Please copy every line from the one containing "Given: Open the 10개씩 보기 page size dropdown" down to the one containing "pos(1071,465)", both included, reproducing each line as it stands.
──────── SUPPLIED DATA
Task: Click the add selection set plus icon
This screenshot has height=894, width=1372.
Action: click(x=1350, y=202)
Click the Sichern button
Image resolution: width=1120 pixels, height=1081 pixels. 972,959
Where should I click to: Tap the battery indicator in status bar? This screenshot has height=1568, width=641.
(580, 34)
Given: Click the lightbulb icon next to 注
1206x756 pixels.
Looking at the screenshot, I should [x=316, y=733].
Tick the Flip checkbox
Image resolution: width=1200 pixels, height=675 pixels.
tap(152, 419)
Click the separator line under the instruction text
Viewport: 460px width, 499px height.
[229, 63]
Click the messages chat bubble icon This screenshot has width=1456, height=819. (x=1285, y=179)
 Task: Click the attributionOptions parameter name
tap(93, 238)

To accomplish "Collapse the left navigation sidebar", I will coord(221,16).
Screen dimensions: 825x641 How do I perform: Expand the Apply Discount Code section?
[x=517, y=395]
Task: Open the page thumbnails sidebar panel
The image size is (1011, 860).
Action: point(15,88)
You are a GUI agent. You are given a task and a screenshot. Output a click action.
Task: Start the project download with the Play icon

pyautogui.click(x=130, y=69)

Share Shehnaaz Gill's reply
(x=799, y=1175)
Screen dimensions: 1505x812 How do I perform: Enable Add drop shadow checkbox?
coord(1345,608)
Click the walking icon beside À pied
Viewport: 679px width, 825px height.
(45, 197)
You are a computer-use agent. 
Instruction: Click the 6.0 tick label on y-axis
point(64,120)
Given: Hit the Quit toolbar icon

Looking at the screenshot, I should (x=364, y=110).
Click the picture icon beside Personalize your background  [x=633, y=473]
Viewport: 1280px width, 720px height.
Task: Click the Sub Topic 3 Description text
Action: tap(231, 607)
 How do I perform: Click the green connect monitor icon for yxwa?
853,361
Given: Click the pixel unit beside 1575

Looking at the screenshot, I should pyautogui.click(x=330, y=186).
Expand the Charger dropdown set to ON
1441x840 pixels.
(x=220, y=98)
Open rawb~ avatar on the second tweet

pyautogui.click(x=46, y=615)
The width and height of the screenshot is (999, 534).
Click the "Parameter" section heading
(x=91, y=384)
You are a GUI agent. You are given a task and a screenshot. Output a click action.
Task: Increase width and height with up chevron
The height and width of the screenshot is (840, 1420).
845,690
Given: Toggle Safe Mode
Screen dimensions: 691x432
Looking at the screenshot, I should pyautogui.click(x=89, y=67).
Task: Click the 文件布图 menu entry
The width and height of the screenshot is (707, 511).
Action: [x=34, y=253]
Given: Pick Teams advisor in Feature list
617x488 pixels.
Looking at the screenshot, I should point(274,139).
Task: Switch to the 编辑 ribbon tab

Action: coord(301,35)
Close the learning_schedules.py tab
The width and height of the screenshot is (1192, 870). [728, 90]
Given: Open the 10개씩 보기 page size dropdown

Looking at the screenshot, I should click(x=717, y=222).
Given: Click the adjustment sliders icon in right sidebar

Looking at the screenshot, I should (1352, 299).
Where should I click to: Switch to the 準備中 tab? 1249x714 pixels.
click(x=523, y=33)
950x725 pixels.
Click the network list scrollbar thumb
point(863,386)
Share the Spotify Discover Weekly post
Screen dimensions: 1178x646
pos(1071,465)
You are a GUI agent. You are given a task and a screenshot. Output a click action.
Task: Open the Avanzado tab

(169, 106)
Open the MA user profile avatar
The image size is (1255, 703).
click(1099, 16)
────────────────
WRITTEN RESPONSE:
Given: Open the 10개씩 보기 page size dropdown

Looking at the screenshot, I should click(x=717, y=222).
Given: Click the adjustment sliders icon in right sidebar

Looking at the screenshot, I should (1352, 299).
Where should I click to: Switch to the 準備中 tab? 1249x714 pixels.
click(x=523, y=33)
950x725 pixels.
Click the network list scrollbar thumb
point(863,386)
Share the Spotify Discover Weekly post
Screen dimensions: 1178x646
pos(1071,465)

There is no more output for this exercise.